- Opening Delimiter -

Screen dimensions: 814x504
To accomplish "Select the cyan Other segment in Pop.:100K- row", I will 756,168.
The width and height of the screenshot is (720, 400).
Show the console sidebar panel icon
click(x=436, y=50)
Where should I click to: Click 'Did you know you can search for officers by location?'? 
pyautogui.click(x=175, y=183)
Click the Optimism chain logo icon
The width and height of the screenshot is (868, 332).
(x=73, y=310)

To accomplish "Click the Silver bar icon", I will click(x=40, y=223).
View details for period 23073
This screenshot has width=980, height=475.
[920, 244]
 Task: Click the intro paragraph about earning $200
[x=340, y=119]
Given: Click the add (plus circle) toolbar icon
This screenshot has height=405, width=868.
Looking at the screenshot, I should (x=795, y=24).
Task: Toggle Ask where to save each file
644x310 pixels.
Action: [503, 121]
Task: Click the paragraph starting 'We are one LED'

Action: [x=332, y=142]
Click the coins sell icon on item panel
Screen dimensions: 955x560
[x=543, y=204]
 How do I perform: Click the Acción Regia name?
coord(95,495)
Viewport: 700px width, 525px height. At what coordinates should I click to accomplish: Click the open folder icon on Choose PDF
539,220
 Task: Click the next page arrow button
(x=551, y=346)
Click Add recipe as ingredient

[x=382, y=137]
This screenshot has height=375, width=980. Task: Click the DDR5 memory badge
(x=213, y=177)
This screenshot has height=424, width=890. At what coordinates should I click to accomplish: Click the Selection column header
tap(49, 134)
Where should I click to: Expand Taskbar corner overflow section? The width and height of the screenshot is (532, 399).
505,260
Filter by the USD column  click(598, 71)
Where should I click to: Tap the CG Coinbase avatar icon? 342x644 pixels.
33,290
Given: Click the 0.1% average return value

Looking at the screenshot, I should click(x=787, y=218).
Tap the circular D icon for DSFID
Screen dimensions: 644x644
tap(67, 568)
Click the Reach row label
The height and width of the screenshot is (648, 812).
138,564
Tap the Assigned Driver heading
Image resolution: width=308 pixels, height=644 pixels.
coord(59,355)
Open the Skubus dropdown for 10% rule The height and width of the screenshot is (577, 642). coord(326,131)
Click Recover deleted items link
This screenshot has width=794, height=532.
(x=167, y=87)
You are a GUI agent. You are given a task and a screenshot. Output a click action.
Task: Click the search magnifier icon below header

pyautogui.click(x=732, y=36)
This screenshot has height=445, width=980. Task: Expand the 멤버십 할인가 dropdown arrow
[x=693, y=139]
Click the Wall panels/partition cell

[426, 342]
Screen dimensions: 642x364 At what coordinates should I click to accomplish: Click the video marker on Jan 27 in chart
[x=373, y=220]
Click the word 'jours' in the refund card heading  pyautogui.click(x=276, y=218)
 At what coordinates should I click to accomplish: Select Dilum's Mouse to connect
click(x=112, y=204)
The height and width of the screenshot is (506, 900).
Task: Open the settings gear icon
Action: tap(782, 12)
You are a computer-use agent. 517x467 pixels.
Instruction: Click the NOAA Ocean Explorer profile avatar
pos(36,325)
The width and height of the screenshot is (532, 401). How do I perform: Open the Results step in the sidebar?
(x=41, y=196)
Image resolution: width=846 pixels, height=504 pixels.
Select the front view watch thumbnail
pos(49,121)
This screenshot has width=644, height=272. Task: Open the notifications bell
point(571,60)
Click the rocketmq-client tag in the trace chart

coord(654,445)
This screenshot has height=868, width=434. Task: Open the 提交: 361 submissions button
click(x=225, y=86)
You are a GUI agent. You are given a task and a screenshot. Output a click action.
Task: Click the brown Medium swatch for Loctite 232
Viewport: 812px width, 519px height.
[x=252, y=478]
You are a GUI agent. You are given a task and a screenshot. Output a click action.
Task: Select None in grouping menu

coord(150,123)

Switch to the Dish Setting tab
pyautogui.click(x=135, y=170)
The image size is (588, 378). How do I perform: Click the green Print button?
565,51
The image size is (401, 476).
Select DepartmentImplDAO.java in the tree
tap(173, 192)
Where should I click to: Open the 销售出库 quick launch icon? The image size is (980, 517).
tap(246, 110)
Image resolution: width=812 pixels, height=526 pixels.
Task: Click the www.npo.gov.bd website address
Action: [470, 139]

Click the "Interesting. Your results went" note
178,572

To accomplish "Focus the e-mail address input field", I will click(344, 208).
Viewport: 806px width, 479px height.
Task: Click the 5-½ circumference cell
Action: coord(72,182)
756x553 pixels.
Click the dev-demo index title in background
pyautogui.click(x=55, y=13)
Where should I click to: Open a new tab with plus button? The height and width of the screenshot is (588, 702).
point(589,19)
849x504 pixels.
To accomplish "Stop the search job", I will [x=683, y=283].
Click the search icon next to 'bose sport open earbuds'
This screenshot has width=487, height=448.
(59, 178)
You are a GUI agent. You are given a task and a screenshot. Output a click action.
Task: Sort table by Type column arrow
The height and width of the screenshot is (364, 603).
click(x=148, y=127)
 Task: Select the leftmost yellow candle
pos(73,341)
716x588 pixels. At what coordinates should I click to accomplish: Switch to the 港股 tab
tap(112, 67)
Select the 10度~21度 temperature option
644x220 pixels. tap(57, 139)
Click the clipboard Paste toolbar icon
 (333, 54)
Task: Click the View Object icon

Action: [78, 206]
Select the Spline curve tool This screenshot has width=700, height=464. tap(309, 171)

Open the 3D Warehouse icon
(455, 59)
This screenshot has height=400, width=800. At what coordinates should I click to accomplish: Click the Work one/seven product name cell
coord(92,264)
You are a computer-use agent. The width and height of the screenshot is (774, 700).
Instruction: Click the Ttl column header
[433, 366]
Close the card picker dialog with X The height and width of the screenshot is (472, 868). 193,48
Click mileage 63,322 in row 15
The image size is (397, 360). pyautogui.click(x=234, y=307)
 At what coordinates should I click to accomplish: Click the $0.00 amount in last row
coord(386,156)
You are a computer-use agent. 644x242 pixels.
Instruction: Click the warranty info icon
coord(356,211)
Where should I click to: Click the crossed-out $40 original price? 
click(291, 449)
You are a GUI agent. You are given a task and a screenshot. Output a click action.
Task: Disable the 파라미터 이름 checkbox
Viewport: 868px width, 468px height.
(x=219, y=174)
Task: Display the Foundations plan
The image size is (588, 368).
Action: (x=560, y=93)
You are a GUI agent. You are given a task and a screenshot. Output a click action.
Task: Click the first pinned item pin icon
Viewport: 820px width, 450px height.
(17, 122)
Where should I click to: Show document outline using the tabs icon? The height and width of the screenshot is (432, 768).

- Closing Delimiter -

• [WORK TO BE COMPLETED] Say how many lines in the entries contain the string "card". Nothing else belongs in the reply.

• [WRITTEN REPLY] 2